Pela primeira vez membro do judiciário endossa posição defendida pela família do promotor desde que ele foi encontrado com tiro na cabeça, em janeiro de 2015; opinião, porém, não é vinculante

BUENOS AIRES - Pela primeira vez, um integrante do Judiciário argentino deu um parecer oficial que concorda com a tese de assassinato de Alberto Nisman, promotor encontrado com um tiro na cabeça em seu apartamento em janeiro de 2015. 

Nesta quinta-feira, 25, o promotor-geral da Câmara Penal Ricardo Sáenz sustentou em um texto de 11 páginas que há fundamentos suficientes na perícia independente encomendada pela família de Nisman para considerar que houve um homicídio. A opinião não é vinculante, ou seja, servirá apenas de auxílio para o Tribunal de Apelações que deve definir em março se o caso permanece em mãos da juíza Fabiana Palmaghini. 

Ato em Buenos Aires lembra um ano da morte do promotor Alberto Nisman, em janeiro de 2016

Ato em Buenos Aires lembra um ano da morte do promotor Alberto Nisman, em janeiro de 2016

A família tenta desde o início da investigação levar o caso à Justiça Federal. Para isso, alega que a morte de Nisman está ligada a seu trabalho, a apuração de um crime federal, o atentado contra a Associação Mutual Israelita-Argentina (Amia), que matou 85 pessoas em 1994. 

Eles também relacionam o caso a uma denúncia feita por ele contra a cúpula kirchnerista quatro dias antes de seu corpo ser encontrado no banheiro do apartamento do bairro de Puerto Madero. Nisman dizia ter provas de que a ex-presidente Cristina Kirchner, o ex-chanceler Héctor Timerman e outros funcionários haviam fechado um pacto com o Irã para proteger os acusados do atentado, em troca de acordos comerciais.

Durante o governo kirchnerista, os indícios apontados pela investigação oficial apontavam para um suicídio, embora a promotora encarregada do caso, Viviana Fein, garantisse trabalhar com as duas hipóteses. Fein foi afastada das investigações 11 dias depois da posse de Mauricio Macri.

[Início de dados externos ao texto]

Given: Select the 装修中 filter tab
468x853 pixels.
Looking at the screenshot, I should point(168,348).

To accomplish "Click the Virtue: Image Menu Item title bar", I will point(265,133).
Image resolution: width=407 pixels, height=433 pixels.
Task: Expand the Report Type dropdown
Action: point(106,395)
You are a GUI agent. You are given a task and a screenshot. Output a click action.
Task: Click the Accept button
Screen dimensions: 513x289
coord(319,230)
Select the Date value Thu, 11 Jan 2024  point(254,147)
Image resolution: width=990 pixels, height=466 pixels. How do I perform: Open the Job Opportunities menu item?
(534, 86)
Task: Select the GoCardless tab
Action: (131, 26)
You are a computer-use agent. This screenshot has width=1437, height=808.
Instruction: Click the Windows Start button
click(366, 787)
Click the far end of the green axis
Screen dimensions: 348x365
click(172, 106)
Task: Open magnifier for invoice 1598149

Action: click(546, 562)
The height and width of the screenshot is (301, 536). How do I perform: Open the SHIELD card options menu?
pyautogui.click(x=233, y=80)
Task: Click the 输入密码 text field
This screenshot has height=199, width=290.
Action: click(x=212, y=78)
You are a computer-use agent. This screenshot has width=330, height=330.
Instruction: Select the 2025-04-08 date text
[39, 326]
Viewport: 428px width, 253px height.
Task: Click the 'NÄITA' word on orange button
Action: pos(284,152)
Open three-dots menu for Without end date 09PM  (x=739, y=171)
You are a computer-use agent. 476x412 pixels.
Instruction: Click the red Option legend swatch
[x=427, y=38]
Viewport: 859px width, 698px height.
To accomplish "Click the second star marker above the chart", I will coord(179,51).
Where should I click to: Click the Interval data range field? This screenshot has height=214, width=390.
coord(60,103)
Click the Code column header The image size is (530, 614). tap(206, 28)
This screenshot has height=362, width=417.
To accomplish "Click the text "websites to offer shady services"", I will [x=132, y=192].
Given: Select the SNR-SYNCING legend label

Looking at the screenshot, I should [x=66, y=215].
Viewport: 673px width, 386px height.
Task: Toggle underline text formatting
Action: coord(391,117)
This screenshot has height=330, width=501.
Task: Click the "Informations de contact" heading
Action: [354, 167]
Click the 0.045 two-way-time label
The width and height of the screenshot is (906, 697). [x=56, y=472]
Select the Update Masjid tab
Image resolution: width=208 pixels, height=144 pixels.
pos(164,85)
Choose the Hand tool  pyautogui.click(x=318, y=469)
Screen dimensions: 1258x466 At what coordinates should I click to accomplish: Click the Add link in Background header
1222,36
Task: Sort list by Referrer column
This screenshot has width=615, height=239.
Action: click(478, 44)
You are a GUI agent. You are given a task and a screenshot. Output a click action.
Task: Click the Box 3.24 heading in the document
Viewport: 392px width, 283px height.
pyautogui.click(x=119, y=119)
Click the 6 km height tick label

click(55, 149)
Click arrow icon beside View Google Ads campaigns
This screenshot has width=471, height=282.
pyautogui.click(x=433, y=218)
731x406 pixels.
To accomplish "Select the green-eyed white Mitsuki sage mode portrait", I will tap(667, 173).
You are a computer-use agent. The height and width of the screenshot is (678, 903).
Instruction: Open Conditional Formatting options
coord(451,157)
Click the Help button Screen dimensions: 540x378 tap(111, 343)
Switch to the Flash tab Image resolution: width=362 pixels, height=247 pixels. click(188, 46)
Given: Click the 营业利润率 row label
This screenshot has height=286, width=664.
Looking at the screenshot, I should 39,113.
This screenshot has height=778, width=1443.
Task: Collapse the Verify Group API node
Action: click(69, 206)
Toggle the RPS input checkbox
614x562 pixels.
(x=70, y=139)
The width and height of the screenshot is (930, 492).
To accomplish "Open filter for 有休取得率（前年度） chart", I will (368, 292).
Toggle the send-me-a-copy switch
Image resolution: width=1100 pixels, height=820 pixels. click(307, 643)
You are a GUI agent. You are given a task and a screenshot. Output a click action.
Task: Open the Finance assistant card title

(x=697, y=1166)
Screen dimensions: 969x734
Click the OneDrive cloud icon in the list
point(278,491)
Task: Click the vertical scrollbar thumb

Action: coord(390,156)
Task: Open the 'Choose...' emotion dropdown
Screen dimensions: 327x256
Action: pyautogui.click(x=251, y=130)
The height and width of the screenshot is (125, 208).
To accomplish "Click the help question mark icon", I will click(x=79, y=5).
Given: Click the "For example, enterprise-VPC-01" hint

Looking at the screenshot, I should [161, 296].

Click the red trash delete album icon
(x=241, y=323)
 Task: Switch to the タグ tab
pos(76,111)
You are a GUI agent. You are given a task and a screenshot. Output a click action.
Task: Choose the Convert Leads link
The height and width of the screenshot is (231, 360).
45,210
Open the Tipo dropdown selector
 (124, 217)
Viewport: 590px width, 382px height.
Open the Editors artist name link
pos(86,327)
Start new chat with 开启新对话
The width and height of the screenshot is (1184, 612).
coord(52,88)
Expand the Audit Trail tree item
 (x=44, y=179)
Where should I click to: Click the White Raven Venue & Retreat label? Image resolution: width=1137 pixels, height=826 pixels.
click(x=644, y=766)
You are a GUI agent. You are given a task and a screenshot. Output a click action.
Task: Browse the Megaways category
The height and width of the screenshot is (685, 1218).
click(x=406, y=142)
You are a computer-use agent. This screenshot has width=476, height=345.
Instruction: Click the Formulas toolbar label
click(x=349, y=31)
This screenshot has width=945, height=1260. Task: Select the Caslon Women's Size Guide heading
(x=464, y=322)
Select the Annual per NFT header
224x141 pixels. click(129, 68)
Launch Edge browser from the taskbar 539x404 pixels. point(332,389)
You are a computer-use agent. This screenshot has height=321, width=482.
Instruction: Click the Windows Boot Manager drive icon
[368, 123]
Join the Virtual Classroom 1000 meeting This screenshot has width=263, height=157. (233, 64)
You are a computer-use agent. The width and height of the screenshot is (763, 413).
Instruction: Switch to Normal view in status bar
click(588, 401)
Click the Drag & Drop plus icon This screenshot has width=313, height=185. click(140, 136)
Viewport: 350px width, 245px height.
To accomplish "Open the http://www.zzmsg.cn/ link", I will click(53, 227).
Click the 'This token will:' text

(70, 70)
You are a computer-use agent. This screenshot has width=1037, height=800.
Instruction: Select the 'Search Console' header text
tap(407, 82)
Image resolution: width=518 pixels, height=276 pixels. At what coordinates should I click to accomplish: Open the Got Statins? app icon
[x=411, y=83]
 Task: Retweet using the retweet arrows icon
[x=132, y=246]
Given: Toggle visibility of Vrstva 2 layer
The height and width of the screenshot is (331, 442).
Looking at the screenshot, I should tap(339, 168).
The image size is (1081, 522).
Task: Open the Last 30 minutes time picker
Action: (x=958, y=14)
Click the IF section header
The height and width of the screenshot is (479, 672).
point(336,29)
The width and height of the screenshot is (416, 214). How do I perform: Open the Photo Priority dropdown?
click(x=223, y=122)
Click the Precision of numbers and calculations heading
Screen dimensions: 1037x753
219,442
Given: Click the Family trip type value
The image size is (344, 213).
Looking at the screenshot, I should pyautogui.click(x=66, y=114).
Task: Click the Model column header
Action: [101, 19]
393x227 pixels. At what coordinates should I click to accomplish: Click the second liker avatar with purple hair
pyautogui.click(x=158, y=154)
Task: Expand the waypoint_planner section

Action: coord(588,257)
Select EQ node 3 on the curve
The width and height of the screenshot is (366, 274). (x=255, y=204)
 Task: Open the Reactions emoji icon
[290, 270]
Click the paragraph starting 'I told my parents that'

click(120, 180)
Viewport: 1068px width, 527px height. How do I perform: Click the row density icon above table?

De acordo com o especialista em legislação penal Hugo López Carribero, Sáenz foi escolhido entre vários promotores de mesma hierarquia para emitir um parecer. "A participação do MP é obrigatória antes de que o tribunal tome uma decisão. Sua opinião será levada em conta, mas não é determinante", disse ao Estado. Sáenz participou das marchas que cobravam uma solução para a morte do promotor e foram consideras pelo  kirchnerismo atos da oposição.